In the last few days, the International Council on Mining and Metals, which represents the world’s leading mining companies, agreed to a goal of net zero carbon emissions by 2050 at the latest. The Global Cement and Concrete Association quickly followed suit, and in one fell swoop the two groups made a significant step towards accelerating our journey to net zero. Together, cement and mining are responsible for between 11- 15 percent of global greenhouse gas emissions, and there are few other industries able to make such a significant impact so quickly. This illustrates just how important it is to bring everyone along on the journey towards a clean energy future, and how easily we might hamstring ourselves if we unilaterally cut off support from the most challenging parts of the energy landscape.

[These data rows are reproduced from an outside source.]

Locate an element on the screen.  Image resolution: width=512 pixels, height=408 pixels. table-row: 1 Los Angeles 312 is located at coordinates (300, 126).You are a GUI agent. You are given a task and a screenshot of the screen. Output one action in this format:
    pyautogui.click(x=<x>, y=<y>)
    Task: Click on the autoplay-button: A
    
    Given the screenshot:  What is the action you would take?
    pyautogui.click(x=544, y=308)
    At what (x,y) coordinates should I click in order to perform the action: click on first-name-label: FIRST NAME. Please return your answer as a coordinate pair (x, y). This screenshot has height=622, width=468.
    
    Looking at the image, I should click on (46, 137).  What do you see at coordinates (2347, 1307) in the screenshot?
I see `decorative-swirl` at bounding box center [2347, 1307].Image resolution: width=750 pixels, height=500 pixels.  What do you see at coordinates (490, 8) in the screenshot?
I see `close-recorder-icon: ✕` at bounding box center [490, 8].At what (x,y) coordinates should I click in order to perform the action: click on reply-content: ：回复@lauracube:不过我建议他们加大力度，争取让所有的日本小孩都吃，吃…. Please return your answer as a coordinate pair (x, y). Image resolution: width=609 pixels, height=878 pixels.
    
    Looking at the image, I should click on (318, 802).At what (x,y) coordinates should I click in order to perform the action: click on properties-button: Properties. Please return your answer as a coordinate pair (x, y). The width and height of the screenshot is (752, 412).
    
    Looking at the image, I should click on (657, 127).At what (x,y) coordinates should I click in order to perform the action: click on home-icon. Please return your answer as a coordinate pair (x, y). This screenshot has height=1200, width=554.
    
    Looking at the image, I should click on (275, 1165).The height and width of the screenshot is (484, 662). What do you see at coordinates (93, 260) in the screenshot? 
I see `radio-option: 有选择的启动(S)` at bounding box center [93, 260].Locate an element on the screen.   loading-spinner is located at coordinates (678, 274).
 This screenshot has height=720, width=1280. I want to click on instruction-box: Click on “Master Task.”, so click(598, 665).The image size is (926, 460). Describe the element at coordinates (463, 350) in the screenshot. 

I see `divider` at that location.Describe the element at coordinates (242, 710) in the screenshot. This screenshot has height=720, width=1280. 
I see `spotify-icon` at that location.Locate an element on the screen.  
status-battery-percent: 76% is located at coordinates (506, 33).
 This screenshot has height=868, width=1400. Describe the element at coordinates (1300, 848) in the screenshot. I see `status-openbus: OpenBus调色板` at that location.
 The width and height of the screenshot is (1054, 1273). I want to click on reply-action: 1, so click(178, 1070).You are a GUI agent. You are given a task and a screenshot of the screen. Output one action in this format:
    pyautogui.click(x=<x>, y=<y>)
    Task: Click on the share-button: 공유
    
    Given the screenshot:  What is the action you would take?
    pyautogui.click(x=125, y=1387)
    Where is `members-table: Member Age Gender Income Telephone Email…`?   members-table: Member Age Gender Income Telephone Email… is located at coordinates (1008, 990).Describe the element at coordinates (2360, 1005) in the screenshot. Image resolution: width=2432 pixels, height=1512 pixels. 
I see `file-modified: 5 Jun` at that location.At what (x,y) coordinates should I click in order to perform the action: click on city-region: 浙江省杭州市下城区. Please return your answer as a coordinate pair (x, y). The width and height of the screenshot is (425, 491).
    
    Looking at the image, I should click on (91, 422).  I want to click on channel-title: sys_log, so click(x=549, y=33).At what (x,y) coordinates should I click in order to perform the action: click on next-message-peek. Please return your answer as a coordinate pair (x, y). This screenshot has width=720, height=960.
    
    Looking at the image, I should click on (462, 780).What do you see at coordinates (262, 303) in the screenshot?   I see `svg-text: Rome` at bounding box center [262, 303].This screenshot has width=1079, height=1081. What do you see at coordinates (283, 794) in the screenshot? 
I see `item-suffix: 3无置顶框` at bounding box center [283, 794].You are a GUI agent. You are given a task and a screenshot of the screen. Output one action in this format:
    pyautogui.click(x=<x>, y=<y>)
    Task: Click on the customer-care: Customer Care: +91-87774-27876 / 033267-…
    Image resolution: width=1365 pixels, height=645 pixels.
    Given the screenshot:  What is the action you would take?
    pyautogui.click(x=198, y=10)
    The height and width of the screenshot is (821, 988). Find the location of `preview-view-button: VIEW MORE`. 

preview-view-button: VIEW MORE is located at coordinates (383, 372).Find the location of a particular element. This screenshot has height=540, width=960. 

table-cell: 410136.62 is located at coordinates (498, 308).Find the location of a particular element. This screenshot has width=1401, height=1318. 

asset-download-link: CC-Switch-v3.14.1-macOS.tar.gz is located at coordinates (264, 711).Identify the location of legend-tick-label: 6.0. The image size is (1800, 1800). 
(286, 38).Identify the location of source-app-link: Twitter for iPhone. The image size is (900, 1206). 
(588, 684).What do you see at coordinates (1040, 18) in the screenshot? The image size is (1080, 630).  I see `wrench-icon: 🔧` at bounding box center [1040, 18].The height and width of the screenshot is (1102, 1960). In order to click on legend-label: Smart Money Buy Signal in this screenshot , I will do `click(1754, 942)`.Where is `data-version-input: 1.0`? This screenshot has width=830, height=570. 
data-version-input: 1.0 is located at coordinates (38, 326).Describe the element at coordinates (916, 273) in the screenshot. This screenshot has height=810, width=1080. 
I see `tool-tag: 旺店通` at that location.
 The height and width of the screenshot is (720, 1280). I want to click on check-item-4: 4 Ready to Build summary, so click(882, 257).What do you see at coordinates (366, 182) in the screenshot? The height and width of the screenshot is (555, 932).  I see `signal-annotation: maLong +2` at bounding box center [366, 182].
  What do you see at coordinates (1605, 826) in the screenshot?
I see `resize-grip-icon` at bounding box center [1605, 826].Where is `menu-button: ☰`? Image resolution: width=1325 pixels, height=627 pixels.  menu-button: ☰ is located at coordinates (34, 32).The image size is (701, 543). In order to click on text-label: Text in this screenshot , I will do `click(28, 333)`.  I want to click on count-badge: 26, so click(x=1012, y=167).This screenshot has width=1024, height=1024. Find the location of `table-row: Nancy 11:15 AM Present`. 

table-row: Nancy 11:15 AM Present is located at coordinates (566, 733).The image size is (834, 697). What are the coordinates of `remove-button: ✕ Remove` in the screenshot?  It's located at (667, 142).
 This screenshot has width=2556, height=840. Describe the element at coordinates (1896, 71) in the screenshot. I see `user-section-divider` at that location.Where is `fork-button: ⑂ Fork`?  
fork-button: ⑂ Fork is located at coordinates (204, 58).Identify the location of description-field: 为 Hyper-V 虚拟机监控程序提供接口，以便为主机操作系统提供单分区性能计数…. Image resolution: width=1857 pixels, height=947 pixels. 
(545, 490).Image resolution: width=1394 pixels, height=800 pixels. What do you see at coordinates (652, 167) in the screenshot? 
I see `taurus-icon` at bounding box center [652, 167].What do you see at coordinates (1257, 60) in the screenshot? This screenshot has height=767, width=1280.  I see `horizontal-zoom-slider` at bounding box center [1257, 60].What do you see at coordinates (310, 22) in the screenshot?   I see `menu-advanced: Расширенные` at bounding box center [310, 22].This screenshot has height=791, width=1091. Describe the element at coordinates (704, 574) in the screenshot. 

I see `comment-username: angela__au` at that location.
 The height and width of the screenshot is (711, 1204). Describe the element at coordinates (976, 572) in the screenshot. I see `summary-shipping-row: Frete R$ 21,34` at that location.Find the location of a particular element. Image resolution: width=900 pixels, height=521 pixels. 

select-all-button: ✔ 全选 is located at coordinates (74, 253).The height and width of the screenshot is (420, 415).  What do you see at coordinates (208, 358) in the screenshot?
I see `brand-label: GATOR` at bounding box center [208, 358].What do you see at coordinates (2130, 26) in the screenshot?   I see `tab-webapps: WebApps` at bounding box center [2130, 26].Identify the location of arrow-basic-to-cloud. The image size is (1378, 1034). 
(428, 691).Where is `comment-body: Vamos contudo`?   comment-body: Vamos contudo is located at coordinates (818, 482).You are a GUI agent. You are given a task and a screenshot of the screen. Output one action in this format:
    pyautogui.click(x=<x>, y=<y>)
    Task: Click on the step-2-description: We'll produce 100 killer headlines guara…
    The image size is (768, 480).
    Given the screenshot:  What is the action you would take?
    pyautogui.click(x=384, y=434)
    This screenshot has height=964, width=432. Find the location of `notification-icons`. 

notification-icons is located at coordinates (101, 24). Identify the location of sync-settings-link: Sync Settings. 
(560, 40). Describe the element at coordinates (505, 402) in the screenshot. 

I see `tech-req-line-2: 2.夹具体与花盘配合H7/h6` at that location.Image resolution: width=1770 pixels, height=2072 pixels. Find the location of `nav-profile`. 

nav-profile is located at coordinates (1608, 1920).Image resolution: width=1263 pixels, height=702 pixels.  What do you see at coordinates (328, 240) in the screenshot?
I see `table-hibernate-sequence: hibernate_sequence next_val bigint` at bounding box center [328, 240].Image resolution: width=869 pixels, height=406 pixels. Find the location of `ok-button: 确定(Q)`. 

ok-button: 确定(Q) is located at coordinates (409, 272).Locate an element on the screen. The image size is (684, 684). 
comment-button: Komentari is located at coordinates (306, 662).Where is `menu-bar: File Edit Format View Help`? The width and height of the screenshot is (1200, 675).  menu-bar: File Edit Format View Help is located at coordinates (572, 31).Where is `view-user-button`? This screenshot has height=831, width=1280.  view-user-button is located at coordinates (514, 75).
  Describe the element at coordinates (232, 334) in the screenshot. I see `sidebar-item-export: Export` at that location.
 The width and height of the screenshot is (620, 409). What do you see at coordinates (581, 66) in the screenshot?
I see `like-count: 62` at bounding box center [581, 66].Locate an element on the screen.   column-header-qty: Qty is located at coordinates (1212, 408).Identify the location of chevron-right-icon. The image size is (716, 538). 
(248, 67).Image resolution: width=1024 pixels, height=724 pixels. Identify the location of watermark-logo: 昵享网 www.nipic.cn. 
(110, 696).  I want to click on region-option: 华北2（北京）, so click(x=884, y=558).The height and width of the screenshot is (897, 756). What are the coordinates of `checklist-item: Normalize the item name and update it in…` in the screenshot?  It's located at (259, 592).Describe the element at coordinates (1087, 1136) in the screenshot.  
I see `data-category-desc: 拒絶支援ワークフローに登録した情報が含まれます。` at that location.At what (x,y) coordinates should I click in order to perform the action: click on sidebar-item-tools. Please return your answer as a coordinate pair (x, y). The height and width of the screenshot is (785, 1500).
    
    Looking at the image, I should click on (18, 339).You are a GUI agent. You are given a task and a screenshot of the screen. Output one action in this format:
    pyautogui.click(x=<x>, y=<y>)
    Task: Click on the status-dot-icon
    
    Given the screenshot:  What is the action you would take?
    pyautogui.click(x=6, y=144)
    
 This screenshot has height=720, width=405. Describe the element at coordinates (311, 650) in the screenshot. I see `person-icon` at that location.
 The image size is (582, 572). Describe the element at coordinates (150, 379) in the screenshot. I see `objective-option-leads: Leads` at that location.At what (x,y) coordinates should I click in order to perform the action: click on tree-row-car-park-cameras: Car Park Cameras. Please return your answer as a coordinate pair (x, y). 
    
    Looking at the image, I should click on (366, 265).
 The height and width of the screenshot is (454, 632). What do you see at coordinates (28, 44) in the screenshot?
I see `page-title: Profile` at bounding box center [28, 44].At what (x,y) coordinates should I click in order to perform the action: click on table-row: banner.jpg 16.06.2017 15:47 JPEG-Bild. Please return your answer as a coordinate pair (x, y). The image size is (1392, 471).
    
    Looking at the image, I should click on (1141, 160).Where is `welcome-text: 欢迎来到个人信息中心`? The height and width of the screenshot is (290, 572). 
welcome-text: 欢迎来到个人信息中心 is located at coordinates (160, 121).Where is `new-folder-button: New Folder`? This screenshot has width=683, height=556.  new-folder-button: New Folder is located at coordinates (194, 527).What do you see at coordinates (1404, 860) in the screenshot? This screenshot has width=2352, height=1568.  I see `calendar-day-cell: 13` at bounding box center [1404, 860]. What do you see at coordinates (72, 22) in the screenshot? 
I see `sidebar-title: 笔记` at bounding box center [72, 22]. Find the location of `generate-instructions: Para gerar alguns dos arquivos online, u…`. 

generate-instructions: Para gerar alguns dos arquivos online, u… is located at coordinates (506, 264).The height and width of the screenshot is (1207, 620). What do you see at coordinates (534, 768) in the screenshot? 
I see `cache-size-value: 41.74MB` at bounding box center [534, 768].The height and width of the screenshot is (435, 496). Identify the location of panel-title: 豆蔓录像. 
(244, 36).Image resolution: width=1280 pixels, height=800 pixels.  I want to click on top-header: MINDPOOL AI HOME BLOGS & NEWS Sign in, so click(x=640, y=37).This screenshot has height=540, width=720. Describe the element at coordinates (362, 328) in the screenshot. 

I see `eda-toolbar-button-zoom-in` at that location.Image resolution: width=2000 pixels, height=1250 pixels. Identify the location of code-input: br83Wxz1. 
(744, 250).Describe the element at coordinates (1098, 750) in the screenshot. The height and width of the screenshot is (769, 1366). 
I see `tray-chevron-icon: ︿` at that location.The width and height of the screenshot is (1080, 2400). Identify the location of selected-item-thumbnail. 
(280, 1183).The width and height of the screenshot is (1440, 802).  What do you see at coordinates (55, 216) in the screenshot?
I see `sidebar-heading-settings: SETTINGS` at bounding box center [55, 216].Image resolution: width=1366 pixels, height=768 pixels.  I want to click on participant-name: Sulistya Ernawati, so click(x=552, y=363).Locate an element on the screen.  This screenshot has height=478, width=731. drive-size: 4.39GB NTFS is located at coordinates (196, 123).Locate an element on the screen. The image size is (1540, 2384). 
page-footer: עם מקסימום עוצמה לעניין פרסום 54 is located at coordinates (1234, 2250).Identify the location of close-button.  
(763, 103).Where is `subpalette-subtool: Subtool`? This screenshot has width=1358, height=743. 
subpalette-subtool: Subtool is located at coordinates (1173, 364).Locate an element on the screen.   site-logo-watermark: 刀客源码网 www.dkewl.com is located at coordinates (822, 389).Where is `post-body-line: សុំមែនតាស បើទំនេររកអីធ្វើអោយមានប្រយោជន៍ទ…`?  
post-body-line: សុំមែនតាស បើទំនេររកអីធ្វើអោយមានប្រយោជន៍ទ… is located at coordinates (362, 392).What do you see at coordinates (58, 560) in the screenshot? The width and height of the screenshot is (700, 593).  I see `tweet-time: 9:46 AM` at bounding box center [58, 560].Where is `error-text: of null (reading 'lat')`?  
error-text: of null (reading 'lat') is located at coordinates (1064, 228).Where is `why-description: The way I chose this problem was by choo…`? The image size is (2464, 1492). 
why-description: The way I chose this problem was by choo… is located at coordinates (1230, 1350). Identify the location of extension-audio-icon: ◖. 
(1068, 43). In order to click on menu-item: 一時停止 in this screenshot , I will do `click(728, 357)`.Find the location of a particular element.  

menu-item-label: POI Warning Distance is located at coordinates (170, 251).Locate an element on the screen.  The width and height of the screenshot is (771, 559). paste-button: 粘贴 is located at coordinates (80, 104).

Of course, throwing arms open to corporates and blindly trusting their reports of progress on emission reduction is no guaranteed recipe for success. ‘Greenwashing’ has become a commonly cited barrier to progress in sustainable investment, and businesses are rightly being expected to demonstrate the validity of their environmental, social, and governance (ESG) credentials in a space that until recently was largely lacking in any standardised regulation. Calls for science-based climate targets are getting louder as investors and consumers alike demand that major companies set independently verifiable emission reduction goals or risk both reputational damage and competitive advantage. Soon it may well be these metrics, rather than the sector an organisation is situated within, that counts for the most when it comes to climate credibility.
In terms of both infrastructure and capital investment, much of the legwork necessary to get us where we need to be by 2050 will need to be put in over the next decade, so the message is clear: there’s no time to delay. If we’re to get the job done in the limited time available, not only do we need to continue pushing for rigorous regulation and global standardisation of metrics across the entire sustainability system, but we need to couple it with an open-minded approach that welcomes progress regardless of where it originates from. Only by pursuing these twin goals will we be able to harness the high impact, large-scale transformative change of the hardest-to-reach sectors whilst giving consumers, corporates, and investors the confidence they need to drive the clean energy revolution.
Now more than ever, it’s time to keep eyes firmly planted on the big picture and focus on constructive action. The next few years are certain to be full of innovation and progress, and we’ll achieve much more, much quicker, if we make room at the table for everyone.